Re: Whitespace characters in Unicode

From: Martin J. Dürst <duerst_at_it.aoyama.ac.jp>
Date: Mon, 8 Aug 2016 16:07:59 +0900

On 2016/08/08 08:08, Sean Leonard wrote:
> On 8/6/2016 11:30 AM, Doug Ewell wrote:
>> Additionally, in UTF-8, either LS or PS actually takes more bytes than
>> CR plus LF, so the "increased text size" argument also discouraged use
>> of the new controls.
>
> That is true, it takes 3 bytes.
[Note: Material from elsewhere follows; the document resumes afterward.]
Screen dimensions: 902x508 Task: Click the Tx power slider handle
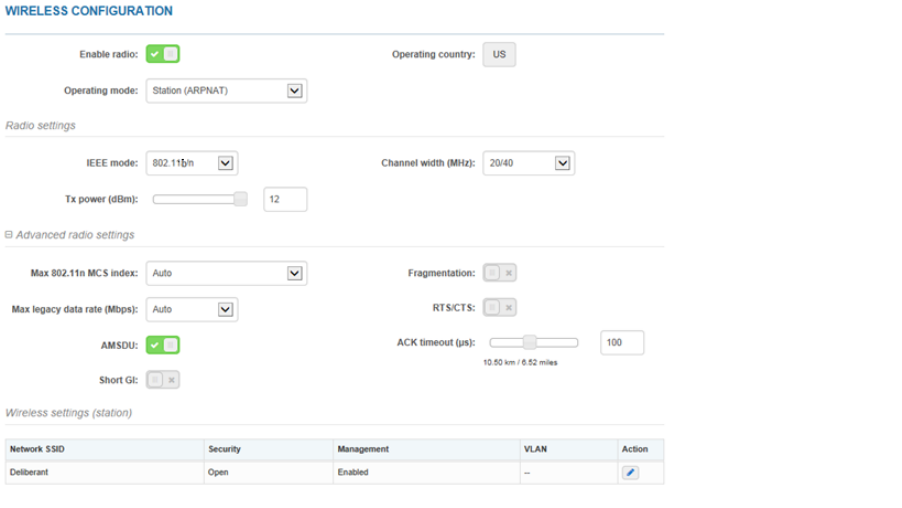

However, the original UTF-8 proposal

The term "original UTF-8 proposal" is quite misleading, because that
proposal was never labeled as UTF-8. "FSS-UTF draft version" would be
much better.

> encoded U+0080 - U+207F in two octets:
> https://en.wikipedia.org/wiki/UTF-8 :
> |10xxxxxx| |1xxxxxxx|
>
>
> So, the space block /just barely makes it/. Was this intentional during
> the original design of UTF-8, or just a coincidence? I think it was more
> than a coincidence.

Just a coincidence, I'd say. When designing such schemes, trying to be
compact is obviously one of the goals. But "how can I design it so that
these two characters still make it as two bytes" isn't.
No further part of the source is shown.